No element of society was ignored. Trades unions, arts associations, relief organisations, educational charities, social welfare bodies, Freemasons, scouts and esperantists were all listed. There are many well-known names: Virginia Woolf, Jacob Epstein, EM Forster, Violet Bonham Carter, Vera Brittain, Bertrand Russell.
Some of the stories provoke profound admiration. Others are too harrowing for easy digestion. Most of the people were simply carrying out their occupations, openly and without hindrance, as is the pattern of British democracy, but in the suspicion, if not knowledge, of the possible consequences should the war end with defeat.
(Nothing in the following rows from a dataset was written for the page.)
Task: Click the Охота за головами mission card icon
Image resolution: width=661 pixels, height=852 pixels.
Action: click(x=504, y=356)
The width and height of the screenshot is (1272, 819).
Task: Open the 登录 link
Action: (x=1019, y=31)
There is tragedy, as in the case of the journalist and lawyer Rudolf Olden, who was followed through Czechoslovakia, Switzerland and France before reaching Britain. Arrested and interned as an ‘enemy alien’ at the outbreak of war, he eventually obtained permission to leave for the United States. He and his wife drowned when their ship was torpedoed in the Atlantic. And there is triumph, as with Fritz Saxl, who, with other members of staff, managed to leave Germany with thousands of books from the Warburg Library, along with countless other artefacts. There are glimpses of character, too. When the existence of the list became known, Noel Coward treated his inclusion as a hilarious joke; Nancy Astor was ‘relieved’ to find herself included.
Sybil Oldfield asks ‘Why care about what did not happen?’ We need the archive of history to learn how we arrived at our present place. If history is ignored (or, worse, erased) then how do we recognise truth? Britain today, along with others in the democratic west, is deeply divided. It is divided within, and it views those ‘without’ with suspicion. In 1940 we interned thousands of refugees. How do we treat asylum seekers now? Dissidents? Protestors? Do read this book, Friends, it is important.